To demonstrate the utility and applicability of the discussed procedure, we use data from the General Aptitude Test–Mathematics Part (GAT-M) that is developed and administered by the National Center for Assessment (NCA) in Saudi Arabia as a part of standardized large-scale assessments of high school graduates applying to Saudi colleges.

Specifically, the data come from the responses of 5,913 high school graduates on 12 dichotomously scored multiple-choice items on the GAT-M scales of Algebra (four items) and Comprehension (eight items). The participants are nested within 222 schools, treated here as random clusters, thus rendering a two-level hierarchical structure of the data. Using the procedure outlined earlier in this note, we are interested in this section in testing whether the constructs of Algebra and Comprehension are congruent in the context of this GAT-M data, that is, whether or not they may be seen for practical purposes as collapsing into a single construct.²

We thus commence by fitting the two-factor model to all p = 12 measures, with the algebra and comprehension constructs that are postulated in it only loading on the first 4 and on the last 8 of these items, respectively (using the weighted least squares method; e.g., Bollen, 1989; see first command file in the appendix). This yields the following goodness-of-fit indexes: chi-square = 204.928, degrees of freedom (df) = 53, root mean square error of approximation (RMSEA) = .022, with a 90% confidence interval (CI) of (.019, .025). These results can be considered indicative of a tenable model (e.g., Browne & Cudeck, 1993). We can therefore conclude that these findings suggest the two-factor model as plausible for the analyzed data set.

* **What is expected**: Please state how many high school graduates provided the responses analyzed in the GAT-M passage.

* **Source material**:
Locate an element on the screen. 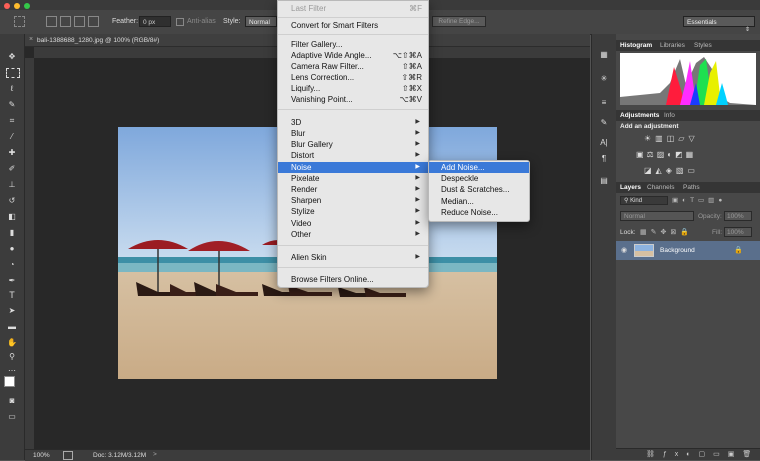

* **Result of this task**: 5,913